## What you should do
Reproduce the lines of the records below verbatim, from the line with "This screenshot has width=850, height=552." to the line with "Action: click(x=670, y=254)", both included, and nothing else.

## Records for locating described items
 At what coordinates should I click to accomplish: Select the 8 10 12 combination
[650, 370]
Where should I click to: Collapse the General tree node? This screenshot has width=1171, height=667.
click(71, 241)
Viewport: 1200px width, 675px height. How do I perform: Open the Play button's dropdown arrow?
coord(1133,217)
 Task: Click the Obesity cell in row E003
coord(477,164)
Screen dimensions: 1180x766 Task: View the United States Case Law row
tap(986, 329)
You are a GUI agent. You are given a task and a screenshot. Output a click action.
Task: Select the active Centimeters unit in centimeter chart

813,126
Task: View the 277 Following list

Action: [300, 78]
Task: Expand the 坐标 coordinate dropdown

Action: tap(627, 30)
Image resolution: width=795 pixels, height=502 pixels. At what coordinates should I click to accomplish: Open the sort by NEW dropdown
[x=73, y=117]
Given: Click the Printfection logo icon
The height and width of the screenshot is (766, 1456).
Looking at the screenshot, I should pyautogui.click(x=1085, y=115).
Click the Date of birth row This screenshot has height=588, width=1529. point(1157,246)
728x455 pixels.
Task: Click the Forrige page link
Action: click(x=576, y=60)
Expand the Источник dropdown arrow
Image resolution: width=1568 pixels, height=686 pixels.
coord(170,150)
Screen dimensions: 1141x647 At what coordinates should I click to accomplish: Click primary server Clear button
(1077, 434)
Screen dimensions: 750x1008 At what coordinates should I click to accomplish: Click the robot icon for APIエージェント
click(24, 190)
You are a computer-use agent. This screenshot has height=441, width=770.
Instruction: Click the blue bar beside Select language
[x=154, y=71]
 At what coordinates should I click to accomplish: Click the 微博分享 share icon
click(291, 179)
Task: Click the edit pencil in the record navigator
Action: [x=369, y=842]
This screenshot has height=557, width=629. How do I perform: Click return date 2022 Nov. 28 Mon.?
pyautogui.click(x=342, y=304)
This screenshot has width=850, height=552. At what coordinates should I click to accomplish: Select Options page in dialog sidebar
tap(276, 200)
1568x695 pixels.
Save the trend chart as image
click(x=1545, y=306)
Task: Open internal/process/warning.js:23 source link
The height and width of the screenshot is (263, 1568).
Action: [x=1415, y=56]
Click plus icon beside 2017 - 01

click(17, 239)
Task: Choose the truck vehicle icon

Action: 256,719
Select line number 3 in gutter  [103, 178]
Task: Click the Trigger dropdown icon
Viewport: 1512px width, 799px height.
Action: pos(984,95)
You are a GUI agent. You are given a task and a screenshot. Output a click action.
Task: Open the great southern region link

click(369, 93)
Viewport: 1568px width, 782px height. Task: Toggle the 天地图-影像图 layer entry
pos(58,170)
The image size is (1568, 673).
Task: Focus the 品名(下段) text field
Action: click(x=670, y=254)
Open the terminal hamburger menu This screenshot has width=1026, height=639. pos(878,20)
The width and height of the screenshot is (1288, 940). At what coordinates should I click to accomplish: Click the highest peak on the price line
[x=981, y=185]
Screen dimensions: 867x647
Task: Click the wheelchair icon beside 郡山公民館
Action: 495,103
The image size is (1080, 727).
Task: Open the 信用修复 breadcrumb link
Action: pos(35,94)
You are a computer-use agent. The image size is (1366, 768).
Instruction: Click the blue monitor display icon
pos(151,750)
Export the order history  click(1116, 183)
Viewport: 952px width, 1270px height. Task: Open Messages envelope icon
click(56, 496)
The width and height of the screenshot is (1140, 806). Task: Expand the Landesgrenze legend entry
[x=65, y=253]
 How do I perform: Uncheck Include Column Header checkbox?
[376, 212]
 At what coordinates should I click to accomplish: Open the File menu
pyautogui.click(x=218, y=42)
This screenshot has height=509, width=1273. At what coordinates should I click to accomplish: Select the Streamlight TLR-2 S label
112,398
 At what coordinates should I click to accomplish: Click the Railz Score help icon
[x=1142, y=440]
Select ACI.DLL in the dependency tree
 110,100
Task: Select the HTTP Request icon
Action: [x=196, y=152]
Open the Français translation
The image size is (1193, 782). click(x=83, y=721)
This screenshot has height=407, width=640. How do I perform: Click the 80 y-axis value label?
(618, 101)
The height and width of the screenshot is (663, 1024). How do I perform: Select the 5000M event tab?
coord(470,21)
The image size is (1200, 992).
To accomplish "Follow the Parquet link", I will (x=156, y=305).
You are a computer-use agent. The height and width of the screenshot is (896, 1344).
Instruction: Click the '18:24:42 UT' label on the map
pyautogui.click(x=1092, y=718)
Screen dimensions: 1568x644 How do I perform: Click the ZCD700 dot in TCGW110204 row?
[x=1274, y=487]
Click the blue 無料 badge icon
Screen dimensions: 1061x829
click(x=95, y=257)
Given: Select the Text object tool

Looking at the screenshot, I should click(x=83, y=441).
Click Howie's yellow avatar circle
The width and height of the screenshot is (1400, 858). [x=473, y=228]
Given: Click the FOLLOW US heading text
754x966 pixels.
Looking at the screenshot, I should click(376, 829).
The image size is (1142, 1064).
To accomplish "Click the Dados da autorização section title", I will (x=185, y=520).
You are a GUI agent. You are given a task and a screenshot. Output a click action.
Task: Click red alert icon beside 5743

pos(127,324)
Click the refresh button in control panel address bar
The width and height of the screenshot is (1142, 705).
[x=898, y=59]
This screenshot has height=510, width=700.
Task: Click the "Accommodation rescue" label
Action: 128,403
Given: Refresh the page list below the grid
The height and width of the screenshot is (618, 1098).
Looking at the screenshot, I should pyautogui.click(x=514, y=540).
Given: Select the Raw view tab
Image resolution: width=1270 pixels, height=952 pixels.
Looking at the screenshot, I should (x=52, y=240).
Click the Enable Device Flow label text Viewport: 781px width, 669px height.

## Output
This screenshot has width=850, height=552. At what coordinates should I click to accomplish: Select Options page in dialog sidebar
tap(276, 200)
1568x695 pixels.
Save the trend chart as image
click(x=1545, y=306)
Task: Open internal/process/warning.js:23 source link
The height and width of the screenshot is (263, 1568).
Action: [x=1415, y=56]
Click plus icon beside 2017 - 01

click(17, 239)
Task: Choose the truck vehicle icon

Action: 256,719
Select line number 3 in gutter  [103, 178]
Task: Click the Trigger dropdown icon
Viewport: 1512px width, 799px height.
Action: pos(984,95)
You are a GUI agent. You are given a task and a screenshot. Output a click action.
Task: Open the great southern region link

click(369, 93)
Viewport: 1568px width, 782px height. Task: Toggle the 天地图-影像图 layer entry
pos(58,170)
The image size is (1568, 673).
Task: Focus the 品名(下段) text field
Action: click(x=670, y=254)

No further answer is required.